On Tuesday we had planned to have a local contractor in with his lorry mounted crane to re-locate things about the yard, but Monday evening he asked to reschedule as his Monday job had overrun. As I had had a call-out we readily agreed, and I got back in the late afternoon and got on with shunting the VBA and ferry van out, together with the RRA, in a configuration that had Charlie in a position to propel the three of them out of the yard and then haul them to Rowsley. Sounds complicated? Yes, it meant doing most of the shunt with James, shuffling to and fro within the limits of the headshunt and in the end giving James a change of scene by parking it on track 1, next to the PR main line. Why was I not doing this on Wednesday, or first thing Thursday? Well first thing Thursday would have meant starting at an unsocial hour both for me and the residents of Station Road, whereas I was in London on Wednesday (dropping off the Fitness to Run paperwork at the PR office on my way out) and didn't know what time I'd get back. And I was right to be cautious. Having been 45 minutes late reaching my appointment, (M1 road works) I returned via Stevenage to uplift some racking which had been kindly collected and stored for us by Roger W. Leaving to head home, I could have merely returned to the A1, but instead cut across to join the M1 north of Luton. Only some kind individual had had a coming-together with another motorist between 13 and 14 and it had already backed up to Junction 12. I got home later than planned.

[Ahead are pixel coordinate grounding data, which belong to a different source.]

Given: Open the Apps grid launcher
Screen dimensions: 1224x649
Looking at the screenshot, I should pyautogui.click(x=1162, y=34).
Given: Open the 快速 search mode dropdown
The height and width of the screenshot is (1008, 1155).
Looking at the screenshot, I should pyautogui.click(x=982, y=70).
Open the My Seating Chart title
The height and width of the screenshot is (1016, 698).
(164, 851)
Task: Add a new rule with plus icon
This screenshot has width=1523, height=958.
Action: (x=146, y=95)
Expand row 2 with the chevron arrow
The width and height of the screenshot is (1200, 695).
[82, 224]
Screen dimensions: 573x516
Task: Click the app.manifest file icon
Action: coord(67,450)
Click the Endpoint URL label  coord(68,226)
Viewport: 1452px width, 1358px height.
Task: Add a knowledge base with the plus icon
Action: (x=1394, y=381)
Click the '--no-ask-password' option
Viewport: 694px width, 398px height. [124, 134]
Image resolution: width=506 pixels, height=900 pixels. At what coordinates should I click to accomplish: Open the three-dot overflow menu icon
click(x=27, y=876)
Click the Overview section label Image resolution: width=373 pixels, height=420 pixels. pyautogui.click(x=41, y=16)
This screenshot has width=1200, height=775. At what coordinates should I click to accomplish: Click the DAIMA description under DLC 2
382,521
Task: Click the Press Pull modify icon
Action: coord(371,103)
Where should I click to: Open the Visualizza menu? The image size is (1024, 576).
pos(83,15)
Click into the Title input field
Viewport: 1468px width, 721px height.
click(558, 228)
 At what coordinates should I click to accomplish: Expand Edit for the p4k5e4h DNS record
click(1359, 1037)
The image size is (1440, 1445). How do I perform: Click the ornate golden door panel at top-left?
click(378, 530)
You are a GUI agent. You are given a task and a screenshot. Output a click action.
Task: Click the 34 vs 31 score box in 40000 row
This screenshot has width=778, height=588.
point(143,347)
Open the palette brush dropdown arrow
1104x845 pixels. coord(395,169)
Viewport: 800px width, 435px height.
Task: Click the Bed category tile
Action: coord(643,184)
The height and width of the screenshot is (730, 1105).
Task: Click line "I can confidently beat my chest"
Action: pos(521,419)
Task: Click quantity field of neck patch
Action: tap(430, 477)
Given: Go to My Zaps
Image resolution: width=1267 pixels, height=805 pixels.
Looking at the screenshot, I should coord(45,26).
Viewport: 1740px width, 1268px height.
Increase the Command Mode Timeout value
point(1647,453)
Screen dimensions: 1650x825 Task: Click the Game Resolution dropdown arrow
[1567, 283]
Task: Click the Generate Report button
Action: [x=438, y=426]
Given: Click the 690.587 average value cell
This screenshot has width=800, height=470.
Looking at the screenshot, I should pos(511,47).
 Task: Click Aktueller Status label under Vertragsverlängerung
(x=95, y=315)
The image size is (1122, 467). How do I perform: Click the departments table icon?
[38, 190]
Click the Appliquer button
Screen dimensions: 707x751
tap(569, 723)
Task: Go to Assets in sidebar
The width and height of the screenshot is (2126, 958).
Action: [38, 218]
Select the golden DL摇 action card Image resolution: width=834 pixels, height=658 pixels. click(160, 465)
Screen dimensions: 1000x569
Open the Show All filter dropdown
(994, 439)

Thursday and I was down at the shed by 08.00 to prep Charlie, then up to Rowsley to collect Harvey C. At this point I left the camera in the van, so the traditional photos at Darley Dale or Church Lane are omitted. We arrived at Rowsley just after half-nine and ran round, by which time a strange low loader was sat by the rail ends and two men were sweating over sleepers and rail. Mr Smith and his lorry driver friend had come up on an extendable low loader, and for ease of driving this had been on minimum extension with track comprising 113FB rail on timber sleepers, pandrol clips and base plates from neck to rear. Now, having extended the deck to suit the length of the Ferry van, they were feverishly extending their track with loose components and cursing how heavy it all was. Andrew arrived and it was agreed to extend the deck a little more, measuring the vehicle to ascertain where it would fit best. Trouble was, with our ramp rails on our low loader, we had only a pair of 10ft 75lb FB and the tips Andrew fabricated last week. It made for a short, steep ramp, not suitable for a loco but negotiable with the clearances of a VIX ferry van. I had reservations about buffer locking, but there was nothing else for it. As Charlie pushed the VIX, with VBA and RRA in between, we did indeed manage to buffer lock one side only, but by putting a hitch on to the tractor unit and careful teamwork, we got them separated again and the ferry van aboard. All was not yet finished, as the shunters steps and the 'dagger' on the VIX fouled the neck, so I got sent off to the shed (in the van) to bring back the oxy' to burn them off. That completed, the tractor was reassembled to the trailer and the VIX set off on its journey southwest, after repeated measurements to check it would clear the railway bridge at the south end of Matlock.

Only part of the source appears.